As newFNP was adjusting her vadge light to confirm that 9cm was in fact the magic number, a very, very unfortunate event occurred.

During the light adjustment, newFNP made the rookie mistake of not having one hand on the speculum.  You see, newFNP's clinic does not have the fancy light-equipped specula.  It has the old school cumbersome swan-necked style lights.  One hand on the sound, another on the light and a setback occurred.  It was just a seconds-long oversight that led to a size-medium bloody speculum to fly out of this lady's lady business, only to be caught by the still-in-place tenaculum.

Shit!!

NewFNP quickly and blindly removed the uterine sound as her sympathetic nervous system did an auto-reboot.  She then paused for a millisecond to control her blood pressure as her patient and MA laughed the experience off.  Thank God newFNP had done this patient's entire prenatal care course as well as her post-partum and well-baby care, and was known to her patient as not being a total frigging schmuck of a provider.

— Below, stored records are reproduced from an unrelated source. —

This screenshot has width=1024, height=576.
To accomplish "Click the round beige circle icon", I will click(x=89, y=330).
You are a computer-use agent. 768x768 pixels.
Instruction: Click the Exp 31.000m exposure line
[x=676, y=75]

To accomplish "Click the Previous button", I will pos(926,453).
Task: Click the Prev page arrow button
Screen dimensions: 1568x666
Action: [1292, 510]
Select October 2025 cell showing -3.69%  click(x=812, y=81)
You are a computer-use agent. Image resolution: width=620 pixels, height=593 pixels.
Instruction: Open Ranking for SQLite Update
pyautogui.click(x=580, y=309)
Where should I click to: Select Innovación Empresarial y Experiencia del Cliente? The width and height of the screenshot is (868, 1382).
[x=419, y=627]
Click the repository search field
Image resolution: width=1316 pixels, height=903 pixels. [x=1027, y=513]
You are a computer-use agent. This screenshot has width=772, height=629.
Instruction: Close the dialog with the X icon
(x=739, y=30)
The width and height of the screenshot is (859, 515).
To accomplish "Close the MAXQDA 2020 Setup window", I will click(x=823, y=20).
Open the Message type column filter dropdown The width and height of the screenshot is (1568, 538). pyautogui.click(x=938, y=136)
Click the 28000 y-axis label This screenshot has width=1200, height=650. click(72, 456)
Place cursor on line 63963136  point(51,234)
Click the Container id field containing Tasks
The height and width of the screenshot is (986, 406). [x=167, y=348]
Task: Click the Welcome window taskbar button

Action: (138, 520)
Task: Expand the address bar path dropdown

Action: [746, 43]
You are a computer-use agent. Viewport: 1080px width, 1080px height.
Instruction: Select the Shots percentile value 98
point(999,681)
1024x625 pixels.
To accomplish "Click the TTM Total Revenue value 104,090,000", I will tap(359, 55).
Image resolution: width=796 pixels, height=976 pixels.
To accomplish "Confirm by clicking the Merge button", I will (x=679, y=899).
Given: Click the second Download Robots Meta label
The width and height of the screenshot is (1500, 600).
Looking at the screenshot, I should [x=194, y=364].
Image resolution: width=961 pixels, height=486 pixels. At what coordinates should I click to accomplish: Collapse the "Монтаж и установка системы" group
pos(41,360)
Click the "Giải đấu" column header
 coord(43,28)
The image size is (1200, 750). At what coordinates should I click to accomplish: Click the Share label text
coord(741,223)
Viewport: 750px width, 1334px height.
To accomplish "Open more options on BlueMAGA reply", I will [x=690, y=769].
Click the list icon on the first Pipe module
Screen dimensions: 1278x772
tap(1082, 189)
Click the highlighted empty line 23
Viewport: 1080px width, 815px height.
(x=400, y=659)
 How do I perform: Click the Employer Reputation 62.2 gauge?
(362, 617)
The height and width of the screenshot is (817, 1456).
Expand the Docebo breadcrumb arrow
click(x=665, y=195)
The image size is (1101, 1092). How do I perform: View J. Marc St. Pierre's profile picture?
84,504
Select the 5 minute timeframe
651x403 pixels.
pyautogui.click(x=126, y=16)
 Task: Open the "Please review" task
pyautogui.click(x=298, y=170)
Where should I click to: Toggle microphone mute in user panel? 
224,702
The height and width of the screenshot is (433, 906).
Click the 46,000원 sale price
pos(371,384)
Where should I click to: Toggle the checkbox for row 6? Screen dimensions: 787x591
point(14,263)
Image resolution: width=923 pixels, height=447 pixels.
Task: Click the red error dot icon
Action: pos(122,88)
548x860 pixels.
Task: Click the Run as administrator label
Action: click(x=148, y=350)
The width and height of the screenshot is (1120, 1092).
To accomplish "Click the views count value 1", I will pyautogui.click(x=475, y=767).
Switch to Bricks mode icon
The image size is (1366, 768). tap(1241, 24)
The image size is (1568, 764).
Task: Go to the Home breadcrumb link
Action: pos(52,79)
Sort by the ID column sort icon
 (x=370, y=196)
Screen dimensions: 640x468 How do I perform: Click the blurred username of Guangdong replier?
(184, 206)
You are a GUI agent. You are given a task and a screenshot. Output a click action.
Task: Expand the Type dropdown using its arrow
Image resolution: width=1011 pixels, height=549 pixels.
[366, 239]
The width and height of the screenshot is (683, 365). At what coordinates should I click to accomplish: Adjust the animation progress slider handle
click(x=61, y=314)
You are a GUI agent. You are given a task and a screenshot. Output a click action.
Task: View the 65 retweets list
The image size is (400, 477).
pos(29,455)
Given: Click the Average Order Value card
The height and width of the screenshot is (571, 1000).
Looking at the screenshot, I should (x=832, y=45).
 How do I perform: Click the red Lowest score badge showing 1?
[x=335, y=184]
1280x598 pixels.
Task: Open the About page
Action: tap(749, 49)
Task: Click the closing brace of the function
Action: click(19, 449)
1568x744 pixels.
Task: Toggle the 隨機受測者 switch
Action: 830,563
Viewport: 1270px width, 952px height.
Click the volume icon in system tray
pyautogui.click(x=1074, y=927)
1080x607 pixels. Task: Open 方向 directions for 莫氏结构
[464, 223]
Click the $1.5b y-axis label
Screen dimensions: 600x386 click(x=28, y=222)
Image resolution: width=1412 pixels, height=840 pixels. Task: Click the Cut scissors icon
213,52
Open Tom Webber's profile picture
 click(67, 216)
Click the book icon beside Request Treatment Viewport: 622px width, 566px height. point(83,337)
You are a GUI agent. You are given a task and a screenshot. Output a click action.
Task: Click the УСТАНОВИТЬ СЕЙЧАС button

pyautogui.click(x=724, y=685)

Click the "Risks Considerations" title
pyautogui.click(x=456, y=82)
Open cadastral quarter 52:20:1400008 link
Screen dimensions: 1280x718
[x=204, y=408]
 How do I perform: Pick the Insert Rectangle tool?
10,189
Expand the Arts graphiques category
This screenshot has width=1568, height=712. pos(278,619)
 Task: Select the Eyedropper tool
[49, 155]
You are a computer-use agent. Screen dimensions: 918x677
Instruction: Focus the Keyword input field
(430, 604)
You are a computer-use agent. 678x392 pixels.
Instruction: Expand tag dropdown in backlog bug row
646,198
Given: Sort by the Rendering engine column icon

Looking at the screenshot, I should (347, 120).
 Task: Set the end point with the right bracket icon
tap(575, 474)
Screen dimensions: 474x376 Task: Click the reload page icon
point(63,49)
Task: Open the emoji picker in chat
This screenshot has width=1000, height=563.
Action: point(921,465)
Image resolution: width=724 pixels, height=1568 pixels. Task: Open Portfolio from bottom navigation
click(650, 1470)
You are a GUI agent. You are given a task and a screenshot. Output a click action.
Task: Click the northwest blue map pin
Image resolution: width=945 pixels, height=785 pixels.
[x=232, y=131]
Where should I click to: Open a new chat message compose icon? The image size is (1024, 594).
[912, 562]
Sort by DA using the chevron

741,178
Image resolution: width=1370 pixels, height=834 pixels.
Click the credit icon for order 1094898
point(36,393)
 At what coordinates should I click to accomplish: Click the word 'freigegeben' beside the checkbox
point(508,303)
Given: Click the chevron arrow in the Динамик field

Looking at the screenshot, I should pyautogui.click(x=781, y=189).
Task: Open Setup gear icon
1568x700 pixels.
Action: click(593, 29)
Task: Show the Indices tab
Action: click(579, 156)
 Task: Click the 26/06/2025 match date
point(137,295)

NewFNP replaced the speculum with the tenaculum still in place, a feat not so easily accomplished - you'll just have to trust newFNP on this one.  She then pulled her other MA into the room for another hand to assist with speculum position maintenance throughout the remainder of the procedure which was as seamless as could be.

Perhaps newFNP should dig up her old chemistry goggles for her future IUD placements.